El proceso idiotizador del fútbol ha alcanzado una nueva cota: el pinganillo. Después de observar sus temibles efectos en el ciclismo, ahora le toca a un juego cada vez más alejado del sentido común. Aunque el fútbol digiere todo y se adapta a los tiempos con una facilidad camaleónica, resulta inquietante un panorama de presidentes que vuelan detrás de cualquier negocio, de avispados estrategas que recuerdan a los vendedores de crecepelo, de agentes que encuentran la colaboración necesaria de los clubes en su impune enriquecimiento, de futbolistas que detestan la profesión que les ha hecho multimillonarios, de millones de aficionados que sólo mantienen la categoría de consumidores, de entrenadores que no conocen los límites de la sensatez y actúan como si el fútbol les perteneciera. Vanderlei Luxemburgo es uno de éstos.

Raúl y Roberto Carlos jugaron el miércoles con un pinganillo en el oído. Abdicaron de su condición de futbolistas para convertirse en la terminal de las órdenes que recibían de su entrenador. En todo caso, fueron jugadores por control remoto, como lo son los ciclistas de ahora, aburridos y robotizados, sin carácter para tomar decisiones por sí mismos, pendientes de las instrucciones de un tipo que se siente Dios sentado en un coche que asciende por el Galibier o de otro que está a punto de estallar de vanidad en el banquillo del Bernabéu. Todo esto, bajo una presunta aproximación científica al deporte, que pasaría por el aprovechamiento de las nuevas tecnologías, por cómico y hortera que resulte un señor hablando con un walkie-talkie desde la banda y otro afinando el oído a un aparato pegado con esparadrapo a la oreja. Todos hemos visto el efecto en el ciclismo, en el que el imperio del pinganillo tiene el aspecto de un desastre nuclear. Las carreras son tan insoportables como la colección de autómatas sobre pedales que las protagonizan.

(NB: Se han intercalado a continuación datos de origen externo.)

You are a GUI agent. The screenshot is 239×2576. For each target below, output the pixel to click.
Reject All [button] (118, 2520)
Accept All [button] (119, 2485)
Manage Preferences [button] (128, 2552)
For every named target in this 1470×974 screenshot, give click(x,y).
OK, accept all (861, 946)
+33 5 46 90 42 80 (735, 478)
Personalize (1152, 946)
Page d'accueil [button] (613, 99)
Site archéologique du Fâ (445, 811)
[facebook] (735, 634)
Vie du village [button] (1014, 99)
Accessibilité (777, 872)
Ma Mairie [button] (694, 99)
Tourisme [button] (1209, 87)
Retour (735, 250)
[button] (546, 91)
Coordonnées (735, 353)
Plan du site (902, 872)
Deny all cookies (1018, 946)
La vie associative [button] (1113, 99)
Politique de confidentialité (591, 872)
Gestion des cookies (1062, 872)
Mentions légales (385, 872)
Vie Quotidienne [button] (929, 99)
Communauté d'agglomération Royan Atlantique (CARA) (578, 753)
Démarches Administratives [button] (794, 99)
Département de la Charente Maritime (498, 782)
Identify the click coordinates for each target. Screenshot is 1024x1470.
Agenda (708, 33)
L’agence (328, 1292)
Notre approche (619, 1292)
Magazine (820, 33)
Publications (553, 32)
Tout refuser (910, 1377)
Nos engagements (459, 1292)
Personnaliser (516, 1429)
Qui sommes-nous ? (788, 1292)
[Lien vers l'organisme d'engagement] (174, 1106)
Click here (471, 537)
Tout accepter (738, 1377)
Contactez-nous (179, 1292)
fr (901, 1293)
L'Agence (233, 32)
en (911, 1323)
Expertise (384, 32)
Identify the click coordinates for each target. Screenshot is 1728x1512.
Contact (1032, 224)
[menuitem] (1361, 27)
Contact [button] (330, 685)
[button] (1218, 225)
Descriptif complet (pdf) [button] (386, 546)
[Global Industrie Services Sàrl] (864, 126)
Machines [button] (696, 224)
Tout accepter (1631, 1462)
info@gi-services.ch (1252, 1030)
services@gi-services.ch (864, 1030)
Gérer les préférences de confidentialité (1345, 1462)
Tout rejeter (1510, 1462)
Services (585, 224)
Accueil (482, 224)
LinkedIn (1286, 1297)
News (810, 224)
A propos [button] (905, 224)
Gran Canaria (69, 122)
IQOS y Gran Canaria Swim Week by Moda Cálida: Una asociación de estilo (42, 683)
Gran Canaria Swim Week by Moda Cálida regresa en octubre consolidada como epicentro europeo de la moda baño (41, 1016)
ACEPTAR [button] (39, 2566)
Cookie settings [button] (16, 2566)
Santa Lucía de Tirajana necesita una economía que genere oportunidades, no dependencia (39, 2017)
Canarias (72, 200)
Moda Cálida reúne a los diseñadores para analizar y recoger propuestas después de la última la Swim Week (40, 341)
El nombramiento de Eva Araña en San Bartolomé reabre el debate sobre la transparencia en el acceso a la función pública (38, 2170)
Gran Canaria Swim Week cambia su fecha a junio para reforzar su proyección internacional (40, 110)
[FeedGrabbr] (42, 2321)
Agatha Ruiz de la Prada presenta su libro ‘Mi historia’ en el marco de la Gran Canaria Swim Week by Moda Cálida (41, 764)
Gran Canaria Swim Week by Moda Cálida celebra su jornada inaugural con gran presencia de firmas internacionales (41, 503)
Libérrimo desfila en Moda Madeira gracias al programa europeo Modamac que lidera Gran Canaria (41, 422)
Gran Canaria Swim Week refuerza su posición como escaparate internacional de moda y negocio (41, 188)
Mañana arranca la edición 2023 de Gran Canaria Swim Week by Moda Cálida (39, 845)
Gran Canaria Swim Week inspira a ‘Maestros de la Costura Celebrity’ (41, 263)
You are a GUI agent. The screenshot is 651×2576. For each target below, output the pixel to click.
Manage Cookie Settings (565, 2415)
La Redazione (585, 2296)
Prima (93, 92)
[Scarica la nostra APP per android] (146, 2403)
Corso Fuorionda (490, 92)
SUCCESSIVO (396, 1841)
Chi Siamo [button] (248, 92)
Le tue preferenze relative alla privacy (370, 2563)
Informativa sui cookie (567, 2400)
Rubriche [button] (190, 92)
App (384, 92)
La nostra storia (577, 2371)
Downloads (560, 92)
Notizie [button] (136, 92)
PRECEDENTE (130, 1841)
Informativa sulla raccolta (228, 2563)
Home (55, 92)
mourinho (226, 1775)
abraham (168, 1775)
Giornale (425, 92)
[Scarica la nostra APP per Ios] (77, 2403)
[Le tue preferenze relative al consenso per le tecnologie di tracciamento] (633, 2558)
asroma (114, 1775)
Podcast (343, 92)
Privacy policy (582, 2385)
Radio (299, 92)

El fútbol ha llegado a un punto en el que los jugadores no quieren tomar decisiones y los entrenadores quieren tomar más decisiones de las que les corresponden. Hay invasión de unos y dejación de otros. Luxemburgo es tan vanidoso que necesita una exhibición pública de su poder para proclamar su desprecio por los jugadores. Considera que el fútbol le pertenece, que puede invadir el ámbito natural de los jugadores, que puede despojarles de su dignidad de futbolistas y proclamar su omnipotencia ante la gente. Es decepcionante que dos jugadores veteranos y de gran prestigio colaboren en la charlotada de su entrenador, cuyas ínfulas están directamente relacionadas con el tamaño de su ego. En su cabeza, quiere que el éxito le corresponda íntegramente, de forma visible, sin la molesta interferencia de los jugadores, que ahora sólo son ejecutores de sus órdenes. En el fracaso no piensa. Es demasiado presumido.

Los jugadores actuales aceptan su desdichado papel porque hace tiempo que se manejan mejor en otro escenario: el de víctimas, el de intrigantes y el de codiciosos. La grandeza no va con ellos. Los futbolistas prefieren evitar las responsabilidades a aceptarlas. Prefieren colocarse un pinganillo en la oreja que mantener su orgulloso espacio de inteligencia y de libertad. Lo hacen porque semejante dejación traslada las responsabilidades a otro, a un vanidoso contaminante, sí, pero también a un vanidoso con más carácter que ellos.